Y por más que lo observé, no sabría decir si caminaba despacio porque quería… o porque no podía andar más deprisa. Seguramente sería por el segundo motivo, pero no sabría decir si no podía andar más deprisa por alguna incapacidad física… o porque se lo impedía el peso de su extraño abrigo blanco empapado por la lluvia por no tener paraguas…, o por no haber querido salir de casa con su paraguas, para así poder llevar las dos manos en los bolsillos.

Sin embargo, aquel hombre llevaba las dos manos en el bolsillo, cosa que tampoco podría haber hecho, de tener que llevar un bastón para contrarrestar cualquier incapacidad física, que le impidiera caminar con normalidad, aunque no sabría decir si dicha falta de bastón era propiciada por su falta de cojera… o porque no tenía bastón.

A pesar de caminar despacio, poco antes de que al fin se cruzara conmigo, se cruzó con una farola. Más concretamente contra la farola…, cayendo al suelo, donde no pudo apoyar las manos por no llevar paraguas y llevarlas en el bolsillo.
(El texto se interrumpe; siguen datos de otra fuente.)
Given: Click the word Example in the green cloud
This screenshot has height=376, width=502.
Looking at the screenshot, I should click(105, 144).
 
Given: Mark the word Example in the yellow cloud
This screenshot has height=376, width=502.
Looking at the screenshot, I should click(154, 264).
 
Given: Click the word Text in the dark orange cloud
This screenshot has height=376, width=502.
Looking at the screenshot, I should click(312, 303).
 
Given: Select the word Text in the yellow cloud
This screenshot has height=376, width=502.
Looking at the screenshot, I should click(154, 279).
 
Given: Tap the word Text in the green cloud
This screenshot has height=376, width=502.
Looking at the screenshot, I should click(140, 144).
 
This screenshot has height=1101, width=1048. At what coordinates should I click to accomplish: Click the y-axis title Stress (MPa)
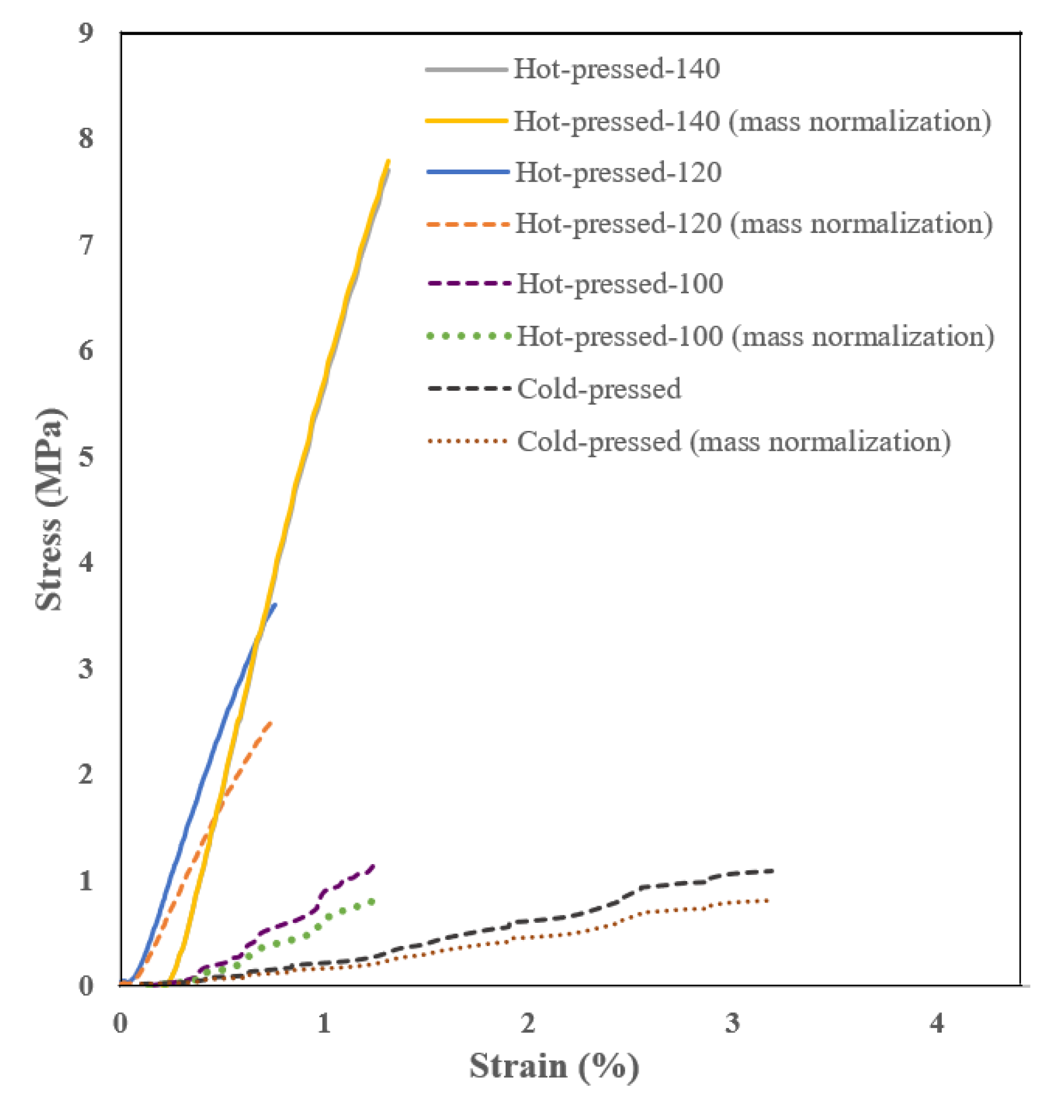coord(50,509)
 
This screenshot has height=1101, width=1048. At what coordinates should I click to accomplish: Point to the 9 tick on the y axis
coord(86,33)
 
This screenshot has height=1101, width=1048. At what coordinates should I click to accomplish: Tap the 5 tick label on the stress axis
coord(86,456)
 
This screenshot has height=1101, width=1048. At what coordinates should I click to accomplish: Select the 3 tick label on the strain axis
coord(732,1022)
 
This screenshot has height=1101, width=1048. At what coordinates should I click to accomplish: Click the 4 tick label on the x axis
coord(936,1022)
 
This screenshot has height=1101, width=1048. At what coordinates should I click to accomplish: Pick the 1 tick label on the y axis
coord(86,880)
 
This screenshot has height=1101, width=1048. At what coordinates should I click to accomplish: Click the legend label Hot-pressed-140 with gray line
coord(616,69)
Aunque no sabría decir si chocó con la farola por culpa de la oscuridad o porque no veía lo suficiente, bien porque no llevaba gafas, por que no las tenía, o porque no las llevaba puestas para evitar que se le mojaran por culpa de la lluvia…

Cuando llegué a su altura, su cara tenía un brillo especial, aunque no sabría decir si era por el efecto de la lluvia, o si era el reflejo de la farola que se encendió de golpe, o mejor dicho, por el golpe contra la cabeza del hombre del extraño abrigo blanco empapado con las manos aún en los bolsillos…

Le tendí mi mano derecha para ayudarle a incorporarse y por fin sacó su mano del bolsillo cubierta con un guante de cuero negro. Se incorporó y me dio las gracias… aunque no sabría decir si lo hizo por educación, o porque de verdad estaba agradecido. Y pude apreciar cuando siguió andando, que era un hombre de pocas palabras. Aunque no sabría decir si era de pocas palabras porque no le gustaba hablar con desconocidos, o si era de pocas palabras porque no sabía mi idioma…





Moraleja: La vida tiene demasiadas incógnitas en su ecuación, como para intentar saber el resultado sin conocer el valor de cada incógnita.